Once you have learned this type of breathing, valid for fighting stress, you can perform short sessions of ten minutes a day. The inhalation should last for about three seconds, while the exhalation for five seconds. Extending the time for air to escape from the lungs naturally stimulates our relaxation response through the vagus nerve.

Meditation:

The literature indicates that practicing a form of meditation daily allows reducing psychological and physical tension. It is therefore not surprising that one of the most effective protocols for stress management is Mindfulness-Based Stress Reduction. It starts from mindfulness meditation which aims to develop a new way of relating to one’s thoughts and emotions. Playing an instrument can help in reducing stress

Relaxation techniques:

Relaxation is that psychophysiological state in which the body’s activity stabilizes at normal levels. When in this state, the body is not solicited to respond to environmental demands and is therefore perceived as a state of well-being and serenity.

In order to reduce stress, especially if chronic, it can be useful to learn relaxation techniques. The most widespread and historically effective procedure is Jacobson’s progressive muscle relaxation (1929). It involves the alternation of moments in which certain muscles are voluntarily contracted and moments in which these muscles are released.

For example, you can start shaking hands for five seconds and then suddenly release them for the next fifteen. We will then move on to the arms, shoulders, thighs, feet, and face, and then start the cycle again and complete it three times.

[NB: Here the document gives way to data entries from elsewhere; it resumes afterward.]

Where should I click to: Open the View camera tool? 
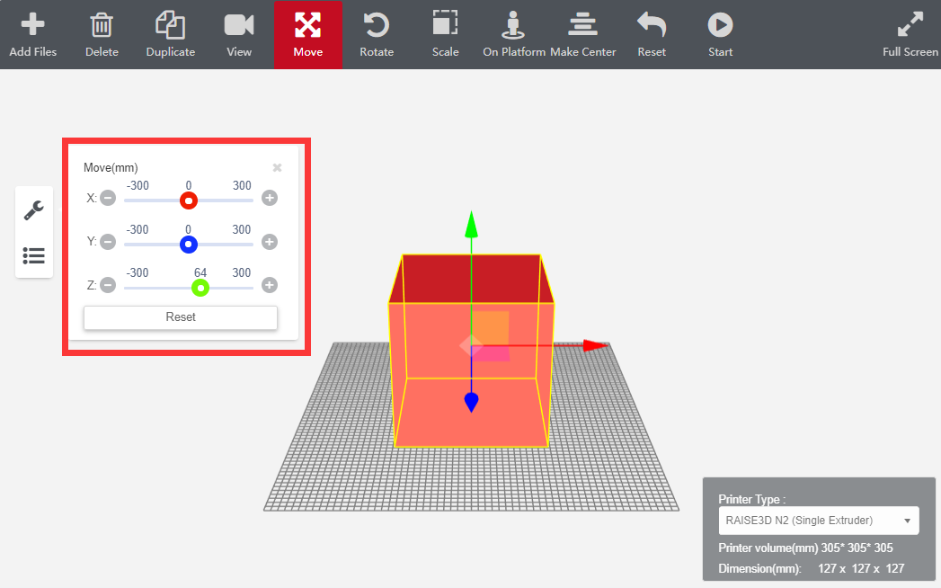(x=238, y=24)
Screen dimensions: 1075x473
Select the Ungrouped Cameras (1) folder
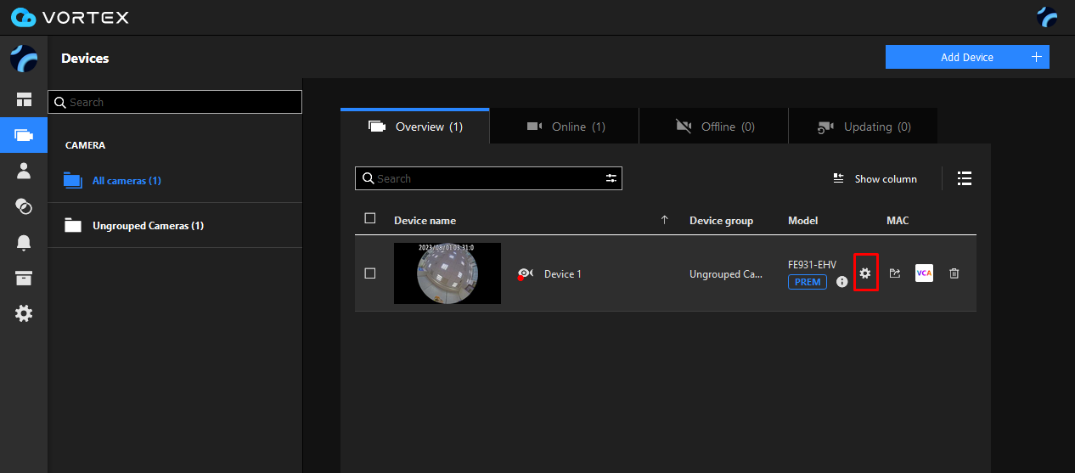coord(148,226)
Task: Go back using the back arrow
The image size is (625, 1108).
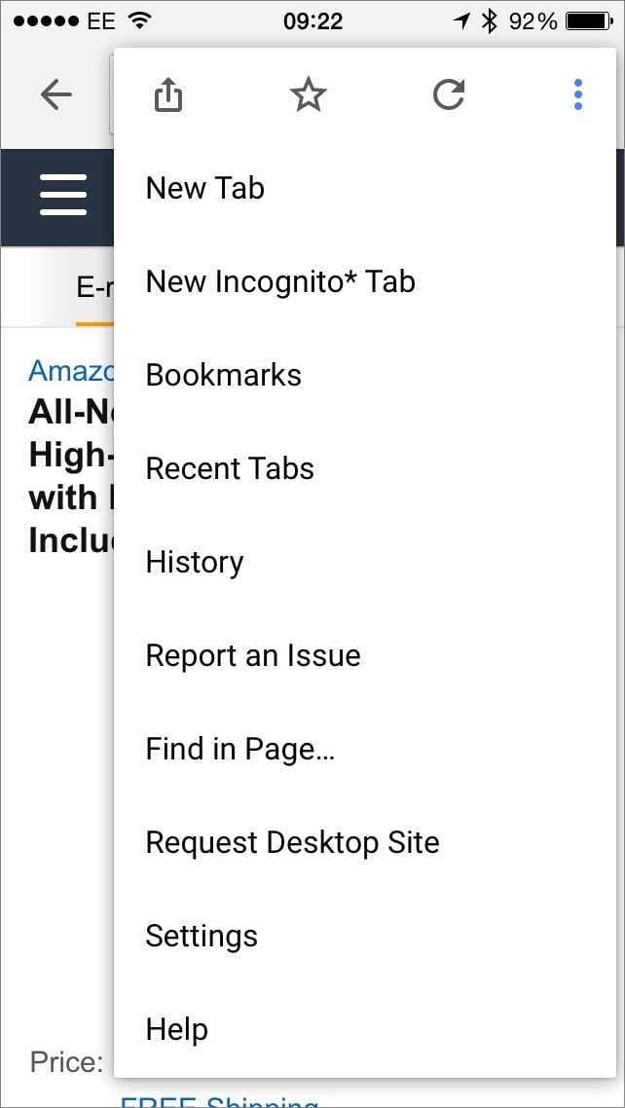Action: tap(56, 95)
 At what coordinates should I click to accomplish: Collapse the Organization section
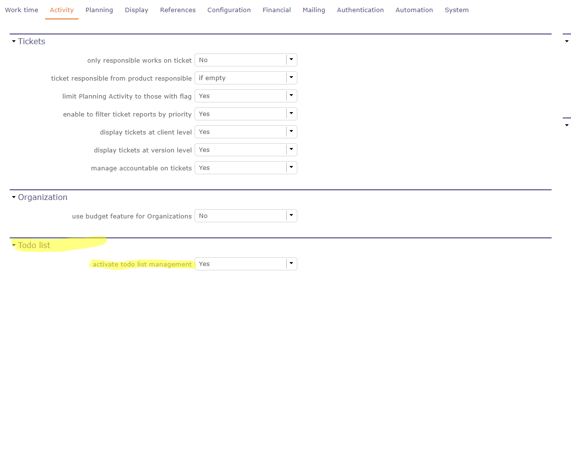[14, 198]
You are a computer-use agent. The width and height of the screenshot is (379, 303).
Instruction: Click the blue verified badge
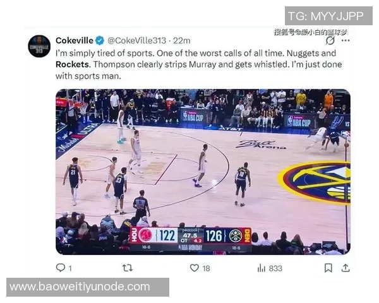click(x=100, y=40)
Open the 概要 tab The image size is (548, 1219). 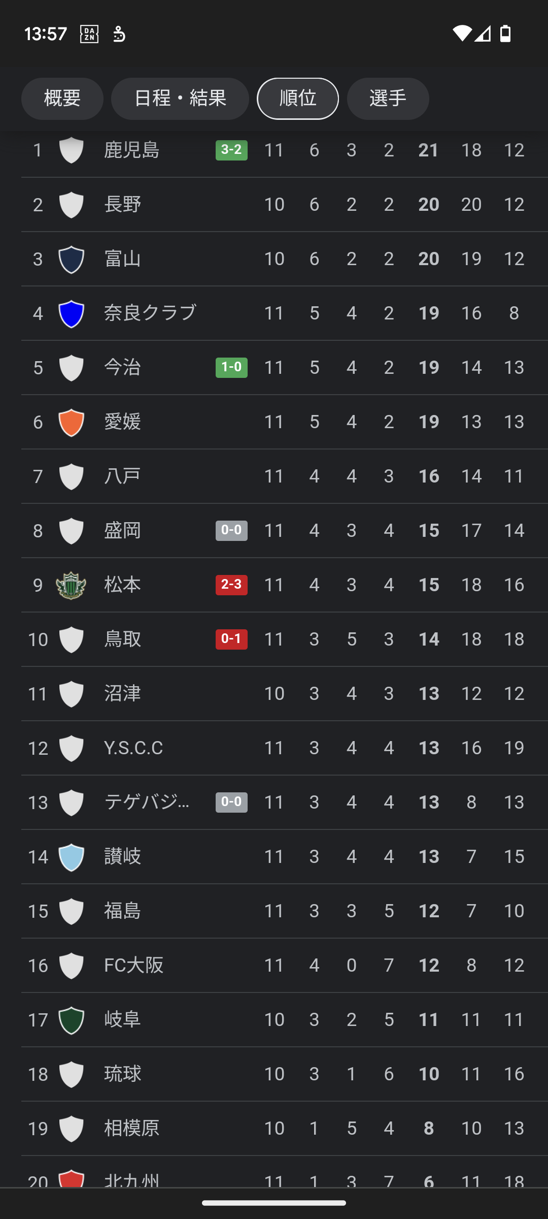(x=62, y=99)
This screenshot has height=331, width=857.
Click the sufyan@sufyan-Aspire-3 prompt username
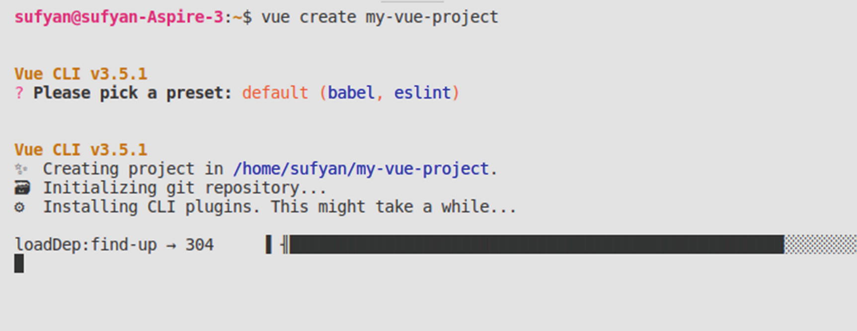(x=119, y=17)
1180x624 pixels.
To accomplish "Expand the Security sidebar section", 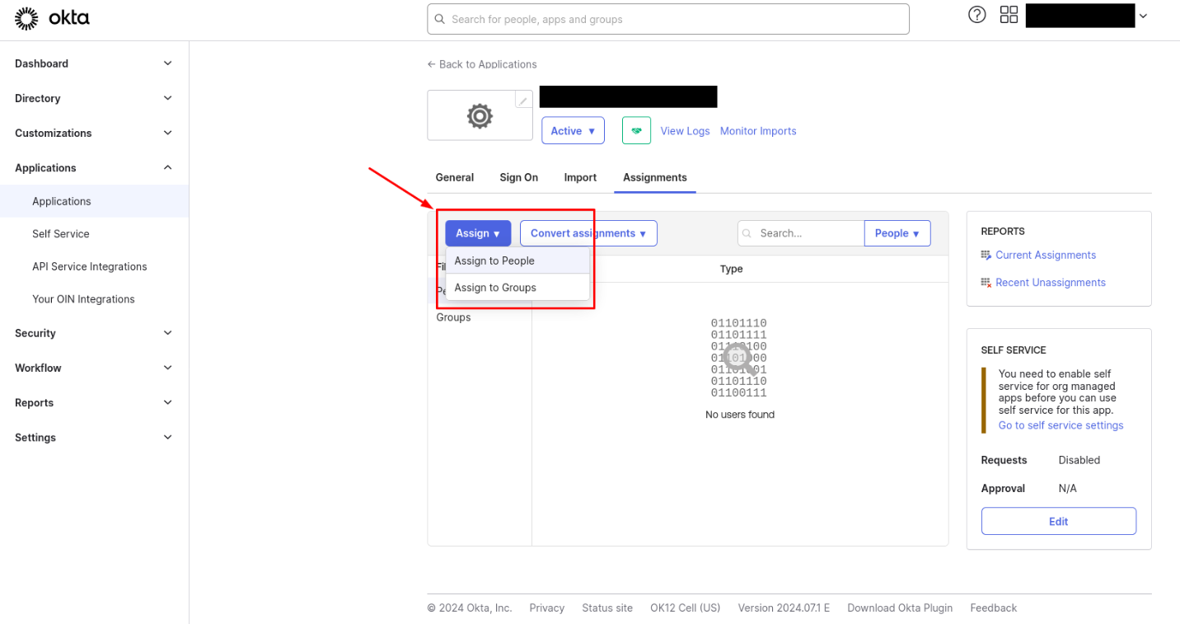I will 94,333.
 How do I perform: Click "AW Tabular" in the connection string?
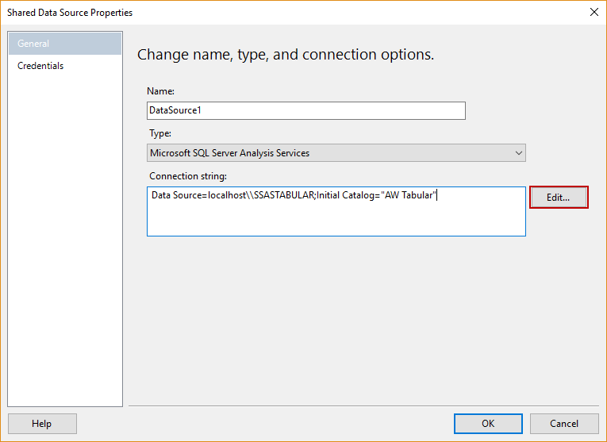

If the exercise is done daily, in a few weeks it will become easier and easier to recall the state of relaxation allowing you to enter it even simply thinking about relaxing.

Sleep Hygiene:

An often underestimated aspect in strategies to combat the symptoms of stress is the respect for the quantity and quality of sleep that the human being needs. When we are under stress, the hormones responsible for physiological activation (glucocorticoids) stimulate the brain making it difficult to fall asleep or disturbing the deep stages of sleep. At the same time, since sleep is the moment in which the brain recharges itself with energy, the deprivation of hours of rest leads to memory and concentration difficulties during wakefulness. These are in fact themselves a cause for stress.

This is why taking care of sleep hygiene is essential to reduce stress. The main measures are:

Build a sleep routine before going to bed, for example by always doing the same things in the ten minutes before going to bed.
Eat lightly in the evening so that you are not yet in the digestive phase when you go to bed.
Engage in relaxing activities in the ninety minutes before going to bed.
Limit the intake of stimulants such as coffee, tea, chocolate or nicotine in the morning and never before going to bed.
Ensure an adequate environment for rest, therefore good air quality and a temperature of around eighteen degrees.

Maintain social relationships:


Frequently what happens when the demands, especially at work, increase is the reduction of social and leisure activities. This, if it is apparently understandable, has deleterious effects on psychological and physical well-being. Having moments of sharing with loved ones has a powerful anti-stress effect on the human body. The connection with others regulates the emotional state and allows the body to rebalance itself.

Therefore it is important to allocate time during the week for these moments. Otherwise it is very likely that “the work expands to occupy all available time”. To this end it is essential to change the perspective that one has of these hours by starting to consider them useful to one’s professional and personal life. They are a functional time to recharge the energies.

In conclusion, the stress response is a formidable ability of our organism. It developed thousands of years ago to face challenges that we encounter very hardly in our culture today. It is calibrated for momentary and defined efforts over time, certainly not to be the usual state of activation. It is therefore necessary to learn to manage stress and, above all, to deactivate its reactions when useless.